Days Gone sembra incarnare in un unicum tante feature di qualità osservate altrove come originali

Ci si muove a bordo di una motocicletta, agile e facile da controllare anche in velocità, con cui si possono coprire lunghe distanze, mentre a piedi la sensazione non è diversa da quella che si proverebbe con un The Division a caso, ma non è questo il punto. Il punto è che, almeno nelle prime due ore di gioco, tutto funziona a meraviglia, forte di una narrazione costante che guida le azioni del protagonista farcendole di cutscene come se non ci fosse un domani – le ultime indiscrezioni parlano di sei ore sulle trenta che compongono la campagna – e dialoghi… esatto: tipo God of War. Vediamo di capirci: il continuo rimando a videogiochi famosi non è buttato lì a casaccio. L’impressione iniziale, pad alla mano, è stata proprio quella di essere al cospetto di un titolo capace di cogliere alcuni aspetti di successo di “colleghi” più rinomati per riproporli in un’IP nuova e “diversamente uguale”. Non sto dicendo che il gioco sia derivativo – e nel caso lo sarebbe solo di Horizon Zero Dawn – quanto che Days Gone sembra incarnare in un unicum tante feature di qualità osservate altrove come originali.

Ora, per venire al sodo in Days Gone si spara e ci si mena: pistole, shotgun, balestre, taniche di benzina lanciate e fatte detonare con un proiettile come in Uncharted 4 (aridaje!), ma anche mazze da baseball o assi di legno raccolte da terra per colpire silenziosamente l’avversario. Al netto di un sistema di controllo che mi è parso piuttosto canonico e collaudato, il crafting di kit medici, molotov e strumenti vari avviene in game grazie a un menu radiale richiamabile con la pressione di un tasto.

la dimensione contenuta della mappa permette di sentirsi al centro di un mondo vivo e popolato

Se le missioni della campagna porteranno la trama a ricongiungersi – ipotizzo – con quanto di sospeso intuito nell’introduzione, le missioni secondarie permetteranno di approfondire il contesto all’interno del quale tenta di sopravvivere il protagonista, ma ci torneremo in sede di recensione perché quanto provato non mi permette di esprimermi sulla qualità di entrambe.

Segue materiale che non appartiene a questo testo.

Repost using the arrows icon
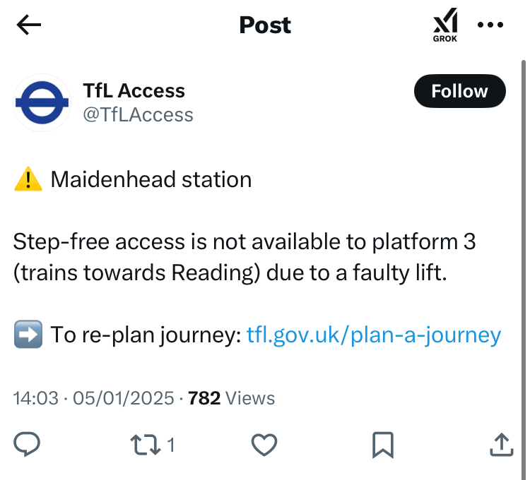This screenshot has width=530, height=480. [x=146, y=444]
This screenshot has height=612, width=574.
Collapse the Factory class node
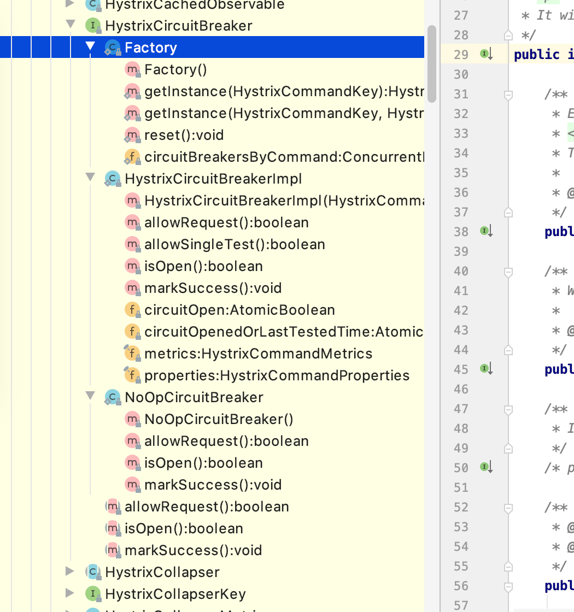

Un ruolo centrale sembra però averlo la motocicletta, anche perché nel primo rifugio visitato c’era un meccanico con cui interagire e l’idea è che si potrà moddare alla bisogna. L’officina non era l’unico esercizio commerciale presente, ma non ho avuto il tempo di interrogare gli altri PNG anche a causa di un bug che mi ha costretto a chiedere l’intervento di uno sviluppatore e una mezz’ora buona l’ho persa così. Ciò che non ho potuto fare a meno di notare, però, è stata l’elevata cura con cui sono stati realizzati gli ambienti, le location all’aria aperta e la magnificenza della foresta, tra texture senza sbavature, effetti di luce, modelli rifiniti fin nei più piccoli dettagli senza mai un rallentamento o un pop up. Il trailer e le immagini a corredo dell’articolo non rendono bene l’idea del coinvolgimento offerto dal gioco di Bend Studio e mi trovo costretto ancora una volta a richiamare Horizon Zero Dawn per esplicitare quanto la “ridotta” dimensione della mappa permetta di sentirsi al centro di un mondo vivo e popolato, dove le strade diventano familiari e s’impara a orientarsi in scioltezza senza controllarla ogni piè sospinto.

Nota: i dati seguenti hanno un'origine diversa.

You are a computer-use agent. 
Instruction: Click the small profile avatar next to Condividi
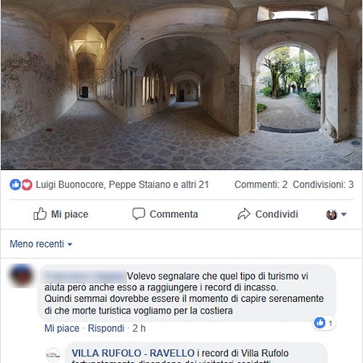click(332, 214)
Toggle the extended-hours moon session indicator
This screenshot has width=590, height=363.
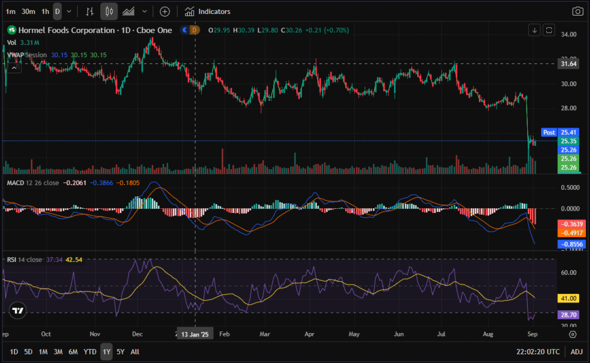pyautogui.click(x=185, y=30)
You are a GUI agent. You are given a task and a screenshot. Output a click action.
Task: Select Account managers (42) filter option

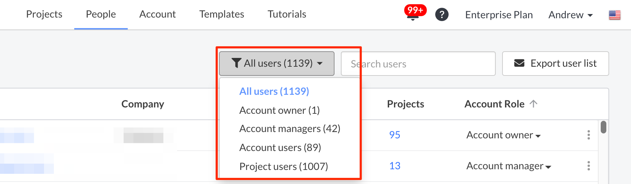pyautogui.click(x=289, y=129)
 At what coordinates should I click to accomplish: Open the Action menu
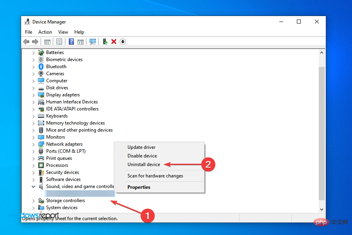click(x=45, y=32)
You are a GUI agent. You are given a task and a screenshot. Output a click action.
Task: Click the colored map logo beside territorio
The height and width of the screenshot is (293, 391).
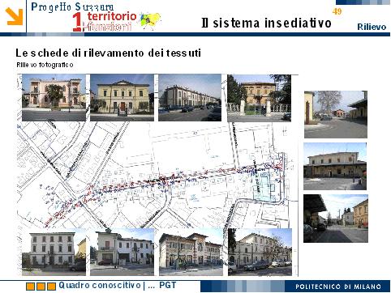coord(150,21)
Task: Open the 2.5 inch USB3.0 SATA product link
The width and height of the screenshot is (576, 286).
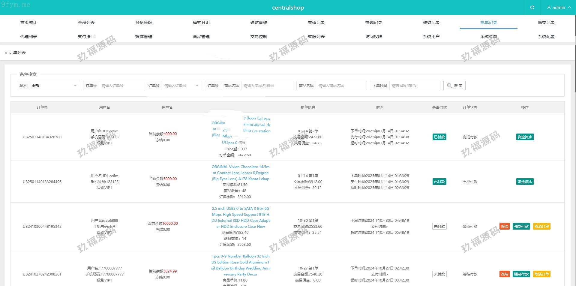Action: (240, 218)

Sarà che stasera ho bevuto una Corona ghiacciata con uno spicchio di limone infilato nel collo della bottiglia in memoria dei miei sedici anni, ma ogni tentativo di trovare qualcosa che in questa demo non mi ha convinto fallisce miseramente. Ho poggiato il pad sperando con tutto il cuore che ci venisse recapitata una copia da recensire il giorno stesso, pur sapendo che fino al 26 aprile il gioco non vedrà gli scaffali. Ho anche una voglia matta di dedicare del tempo al photo mode, testato giusto una decina di minuti ma foriero fin da subito di grandi soddisfazioni. Col senno di poi avrei voluto fare qualche domanda a John Garvin, il creative director responsabile di Days Gone che ha fatto una breve presentazione prima di lasciarci alle nostre postazioni… ma avrò modo di farlo prossimamente.

Roberto Turrini

Per 10 anni sulle pagine di The Games Machine ha sognato una vita a tre con Lara T'Sioni ed Elena Fisher; poi ha scoperto che non sapevano cucinare e si è dato all'autoerotismo.